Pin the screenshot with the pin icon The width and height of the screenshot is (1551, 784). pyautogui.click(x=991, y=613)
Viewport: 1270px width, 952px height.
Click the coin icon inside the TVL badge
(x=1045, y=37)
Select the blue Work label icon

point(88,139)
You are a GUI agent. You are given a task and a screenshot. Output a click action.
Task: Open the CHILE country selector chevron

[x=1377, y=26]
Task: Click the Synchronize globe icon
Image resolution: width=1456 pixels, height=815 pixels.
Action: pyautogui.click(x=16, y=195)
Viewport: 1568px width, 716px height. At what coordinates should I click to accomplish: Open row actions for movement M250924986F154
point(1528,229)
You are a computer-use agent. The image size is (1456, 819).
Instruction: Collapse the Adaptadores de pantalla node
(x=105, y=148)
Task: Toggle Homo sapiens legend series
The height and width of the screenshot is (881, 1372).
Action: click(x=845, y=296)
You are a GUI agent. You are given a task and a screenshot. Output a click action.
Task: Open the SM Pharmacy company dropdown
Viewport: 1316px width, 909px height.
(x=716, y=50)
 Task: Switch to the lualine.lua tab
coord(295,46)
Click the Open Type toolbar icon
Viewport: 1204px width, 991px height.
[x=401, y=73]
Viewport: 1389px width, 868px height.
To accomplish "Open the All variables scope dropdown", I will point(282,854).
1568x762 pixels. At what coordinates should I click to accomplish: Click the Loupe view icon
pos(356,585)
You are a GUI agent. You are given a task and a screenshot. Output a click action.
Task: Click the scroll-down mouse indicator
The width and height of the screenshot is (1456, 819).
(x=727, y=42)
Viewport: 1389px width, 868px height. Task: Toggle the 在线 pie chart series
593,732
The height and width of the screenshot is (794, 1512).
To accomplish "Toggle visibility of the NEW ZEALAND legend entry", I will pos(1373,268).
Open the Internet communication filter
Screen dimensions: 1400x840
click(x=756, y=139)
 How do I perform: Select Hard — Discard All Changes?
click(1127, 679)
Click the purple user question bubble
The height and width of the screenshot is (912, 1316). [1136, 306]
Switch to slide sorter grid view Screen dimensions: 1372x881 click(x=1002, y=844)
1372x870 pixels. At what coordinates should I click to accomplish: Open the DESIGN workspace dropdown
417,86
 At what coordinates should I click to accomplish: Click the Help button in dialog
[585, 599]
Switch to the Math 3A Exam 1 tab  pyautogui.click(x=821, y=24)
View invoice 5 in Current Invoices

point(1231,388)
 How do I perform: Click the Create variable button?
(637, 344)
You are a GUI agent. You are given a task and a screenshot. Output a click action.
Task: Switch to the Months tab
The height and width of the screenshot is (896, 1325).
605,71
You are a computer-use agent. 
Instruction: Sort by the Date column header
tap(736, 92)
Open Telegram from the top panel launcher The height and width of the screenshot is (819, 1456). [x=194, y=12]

┄┄┄┄┄┄┄┄┄┄┄┄┄┄┄┄┄┄┄┄

● **What to do**: Every line of the data must appear again in the answer, exactly as written.

● **Exercise solution**:
Pin the screenshot with the pin icon The width and height of the screenshot is (1551, 784). pyautogui.click(x=991, y=613)
Viewport: 1270px width, 952px height.
Click the coin icon inside the TVL badge
(x=1045, y=37)
Select the blue Work label icon

point(88,139)
You are a GUI agent. You are given a task and a screenshot. Output a click action.
Task: Open the CHILE country selector chevron

[x=1377, y=26]
Task: Click the Synchronize globe icon
Image resolution: width=1456 pixels, height=815 pixels.
Action: pyautogui.click(x=16, y=195)
Viewport: 1568px width, 716px height. At what coordinates should I click to accomplish: Open row actions for movement M250924986F154
point(1528,229)
You are a computer-use agent. The image size is (1456, 819).
Instruction: Collapse the Adaptadores de pantalla node
(x=105, y=148)
Task: Toggle Homo sapiens legend series
The height and width of the screenshot is (881, 1372).
Action: click(x=845, y=296)
You are a GUI agent. You are given a task and a screenshot. Output a click action.
Task: Open the SM Pharmacy company dropdown
Viewport: 1316px width, 909px height.
(x=716, y=50)
 Task: Switch to the lualine.lua tab
coord(295,46)
Click the Open Type toolbar icon
Viewport: 1204px width, 991px height.
[x=401, y=73]
Viewport: 1389px width, 868px height.
To accomplish "Open the All variables scope dropdown", I will point(282,854).
1568x762 pixels. At what coordinates should I click to accomplish: Click the Loupe view icon
pos(356,585)
You are a GUI agent. You are given a task and a screenshot. Output a click action.
Task: Click the scroll-down mouse indicator
The width and height of the screenshot is (1456, 819).
(x=727, y=42)
Viewport: 1389px width, 868px height. Task: Toggle the 在线 pie chart series
593,732
The height and width of the screenshot is (794, 1512).
To accomplish "Toggle visibility of the NEW ZEALAND legend entry", I will pos(1373,268).
Open the Internet communication filter
Screen dimensions: 1400x840
click(x=756, y=139)
 How do I perform: Select Hard — Discard All Changes?
click(1127, 679)
Click the purple user question bubble
The height and width of the screenshot is (912, 1316). [1136, 306]
Switch to slide sorter grid view Screen dimensions: 1372x881 click(x=1002, y=844)
1372x870 pixels. At what coordinates should I click to accomplish: Open the DESIGN workspace dropdown
417,86
 At what coordinates should I click to accomplish: Click the Help button in dialog
[585, 599]
Switch to the Math 3A Exam 1 tab  pyautogui.click(x=821, y=24)
View invoice 5 in Current Invoices

point(1231,388)
 How do I perform: Click the Create variable button?
(637, 344)
You are a GUI agent. You are given a task and a screenshot. Output a click action.
Task: Switch to the Months tab
The height and width of the screenshot is (896, 1325).
605,71
You are a computer-use agent. 
Instruction: Sort by the Date column header
tap(736, 92)
Open Telegram from the top panel launcher The height and width of the screenshot is (819, 1456). [x=194, y=12]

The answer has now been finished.